Thanks AMD64Blondie. Actually I got the idea from a Tic-Tac flashlight I saw on the web. I didn't happen to have any Tic-Tac boxes, but I did have an Altoids tin.

Revs, I can't remember what value resistor I used and I don't know where my wife put the light. Of all the lights I have, that's the one she uses at 4am. Anyway, I just hooked up the same circuit as in the Altoids light with a 20ohm resistor. I measured the current at about 26mA which is a little over the recommended forward current of 20mA of the LED, but I think that would work fine.

I'm not very electronically experienced either, but it was a pretty easy project. I got the LEDs from DealExtreme (see specs below). The LED holder came from Radio Shack (#276-080). They're only a couple of bucks and make it super easy to mount the LED in the tin. Have fun!

Warlord, as I said, I'm a beginner at electronics, but I'm not sure a single AA would light up the LED. The min VF for this particular LED is 3.2V.


Specifications for 14000mcd White 5mm Led:
Detail specification provided by the manufacturer
- Model: C500SW4LD, Material: GaN, Emitting: White
- Forward Voltage 3.2V MIN, 3.4V MAX (20mA)
- Reverse current: 10u (VR=5V)
- Power dissipation: 60mW
- Luminous Intension 14000 mcd MIN, 16000 mcd MAX
- Peak Forward Current: 100mA
- Recommend Forward Current 20mA


----------



## revs (Apr 6, 2008)

Got wondering, would a 2 position switch work and power 2 LEDs? Have the first position light one and the second light both. My Radio Shack is closed on Sunday. I think the same value resistor would work. Thanks


----------



## edc3 (Apr 6, 2008)

I was thinking of doing that, but it wouldn't work without more batteries or a battery with a higher voltage (maybe 9v will fit in an Altoids tin?). If the two LEDs were wired in serial, the total voltage would be divided between the LEDs. So 3AAx1.5v (1.2 for rechargeables) = 4.5volts. Divided by two LEDs = 2.25v per LED - less than the minimum forward voltage.
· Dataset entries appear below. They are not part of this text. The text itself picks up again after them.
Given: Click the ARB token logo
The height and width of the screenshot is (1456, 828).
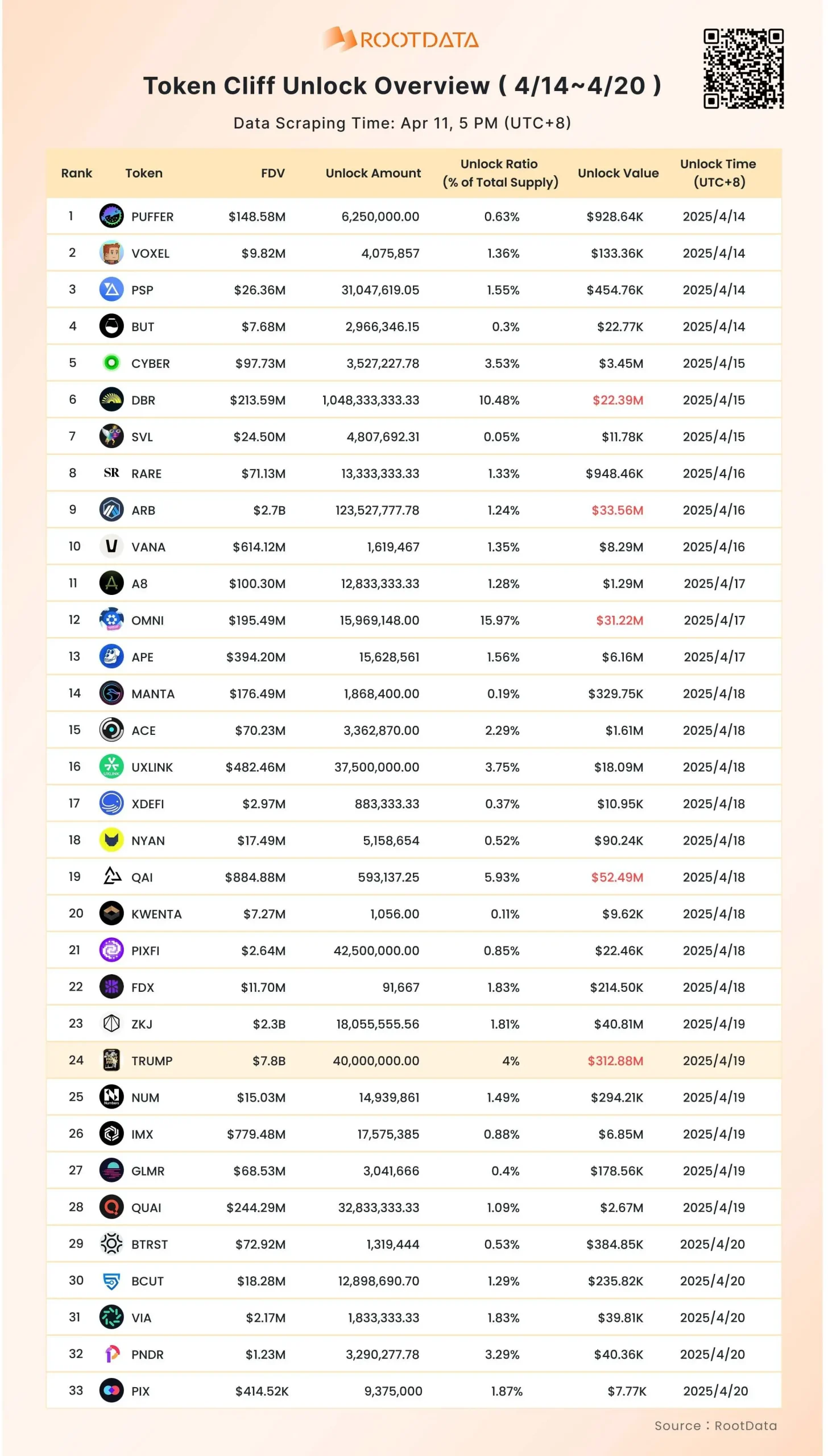Looking at the screenshot, I should click(x=111, y=510).
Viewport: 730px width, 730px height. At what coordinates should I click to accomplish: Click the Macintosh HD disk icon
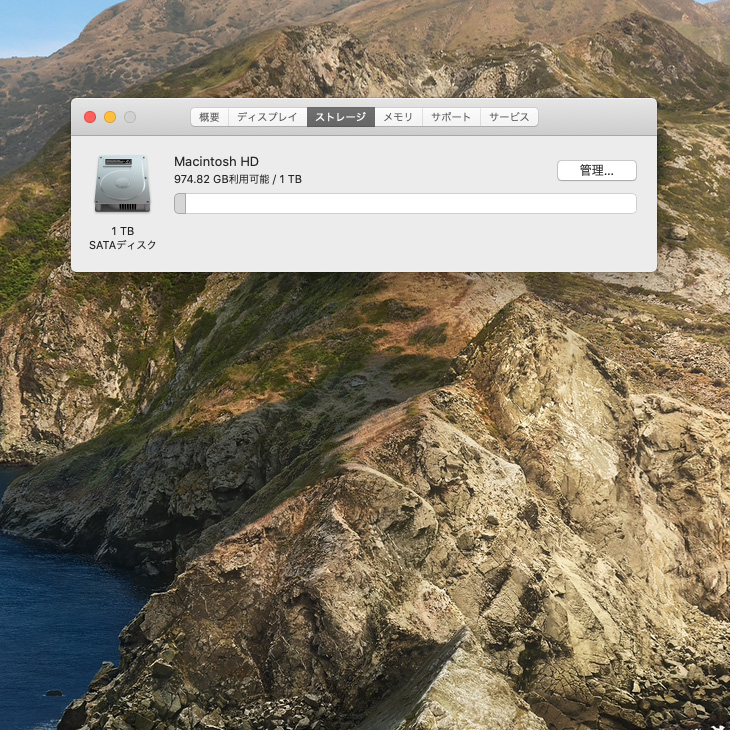pyautogui.click(x=122, y=184)
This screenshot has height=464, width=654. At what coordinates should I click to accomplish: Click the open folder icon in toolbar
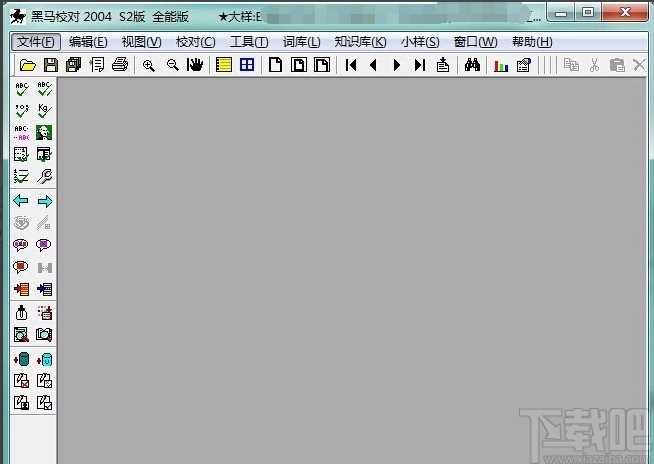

Another thought I had was to put a white LED and a red LED together parallel and use a switch to choose between the two. I think that would work. There's a good tutorial here about wiring LEDs in serial and parallel.


----------



## revs (Apr 6, 2008)

What about using the A23 battery? I think that is what size it is. It is a 12V battery that has been used in Solitaire mods. It should power 2 LEDs easily.


----------



## edc3 (Apr 6, 2008)

revs said:


> What about using the A23 battery? I think that is what size it is. It is a 12V battery that has been used in Solitaire mods. It should power 2 LEDs easily.




That should be enough for three LEDs! One on, two on and three on. Someone with more knowledge than I would have to help you with the circuit. I'd be interested in the best way to it. If you had a single resistor for all three it would have too high a value when you're only using one LED. I think you'd have to have three different resistors - one for when one LED is used, another for two and another for running all three at once. :thinking:

Another neat thing to do would be to put a variable resistor on so you could vary the brightness.


----------



## warlord (Apr 6, 2008)

edc3 said:


> Warlord, as I said, I'm a beginner at electronics, but I'm not sure a single AA would light up the LED. The min VF for this particular LED is 3.2V.



That's why I suggested you make a "joule thief" it's a good beginner circuit for those interested in driving a LED from a single 1.2-1.5v cell.

Joule Thief

instructables ~JouleThief


----------



## Illum (Apr 6, 2008)

for a regulated [well, semi-] LED light...I'd probably just go with buying a nite-ize 3LED [email protected] drop in and epoxy it to the aluminum. since you have plenty of estate in that mess tin put in two 2AA holders and solder them in parallel...that oughta do for a good 20 hour runtime:laughing:

as for the joule thief...I've made my own
Max756 set to 3.3V out. the original specs required a 150uF cap on the outbound, I didn't have one so I used a 100uF on it...I can only achieve 3V from 1.5V and somewhat unstable at open circuit



looks somewhat ridiculous to group all the wires together like that...
It was a failed attempt to do what this guy did: http://www.flickr.com/search/?q=max756&[email protected]
put it on a PCB board small enough to slide into a minimag and provide regulated 3.3V to the lamp using only one AA cell


----------



## edc3 (Apr 6, 2008)

Just watched the video. Thanks! I'm going to try that.



warlord said:


> That's why I suggested you make a "joule thief" it's a good beginner circuit for those interested in driving a LED from a single 1.2-1.5v cell.
> 
> Joule Thief
> 
> instructables ~JouleThief


----------



## edc3 (Apr 6, 2008)

Illum_the_nation said:


> for a regulated [well, semi-] LED light...I'd probably just go with buying a nite-ize 3LED [email protected] drop in and epoxy it to the aluminum. since you have plenty of estate in that mess tin put in two 2AA holders and solder them in parallel...that oughta do for a good 20 hour runtime:laughing:



That's cheating. But it sounds like fun too!


----------



## warlord (Apr 6, 2008)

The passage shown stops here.